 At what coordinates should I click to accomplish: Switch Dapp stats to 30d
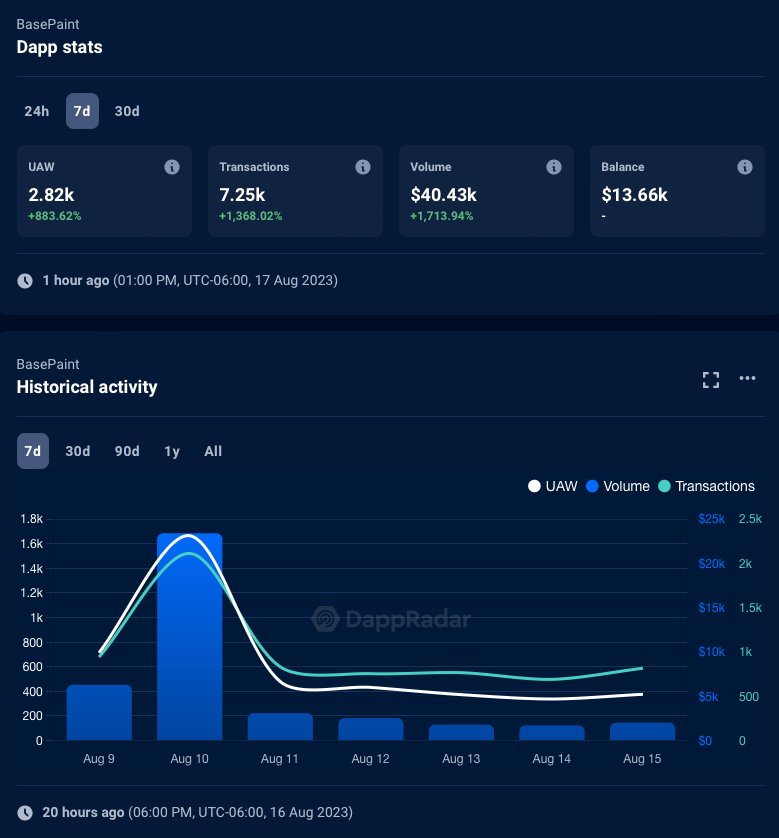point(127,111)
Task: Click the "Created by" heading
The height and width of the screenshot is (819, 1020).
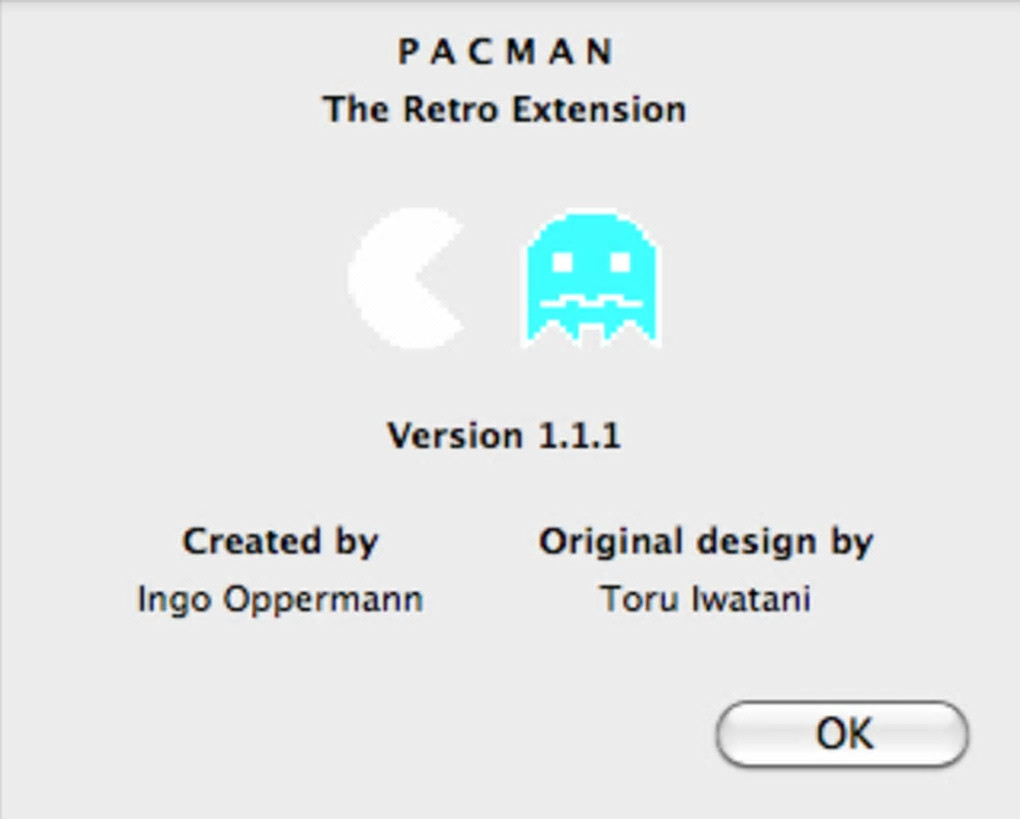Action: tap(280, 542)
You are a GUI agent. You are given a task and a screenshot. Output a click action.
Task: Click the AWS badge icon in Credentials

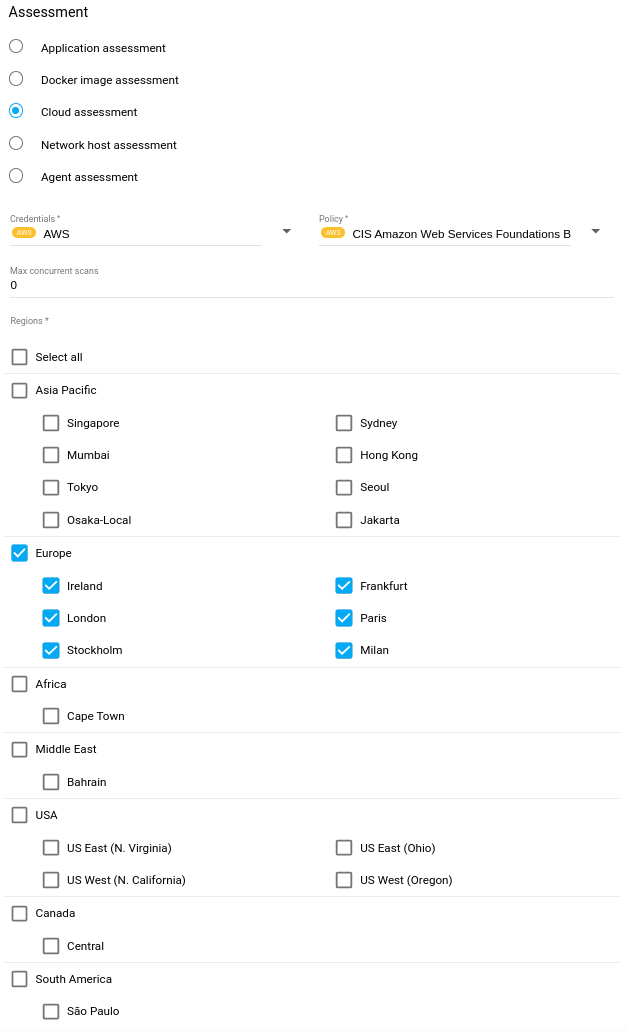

○ ○ ○ ○

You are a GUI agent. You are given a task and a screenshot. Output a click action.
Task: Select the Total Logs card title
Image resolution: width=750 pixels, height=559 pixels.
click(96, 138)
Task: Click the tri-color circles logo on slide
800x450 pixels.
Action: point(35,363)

○ ○ ○ ○

§ Directions:
Return the entries verbatim, starting at the line that contains "At what coordinates" and ending at the line that contains "Task: Click the AWS badge icon in Credentials", both included. Omit the pictures from the answer.

§ Task answer:
 At what coordinates should I click to accomplish: Switch Dapp stats to 30d
point(127,111)
Task: Click the "Created by" heading
The height and width of the screenshot is (819, 1020).
Action: tap(280, 542)
You are a GUI agent. You are given a task and a screenshot. Output a click action.
Task: Click the AWS badge icon in Credentials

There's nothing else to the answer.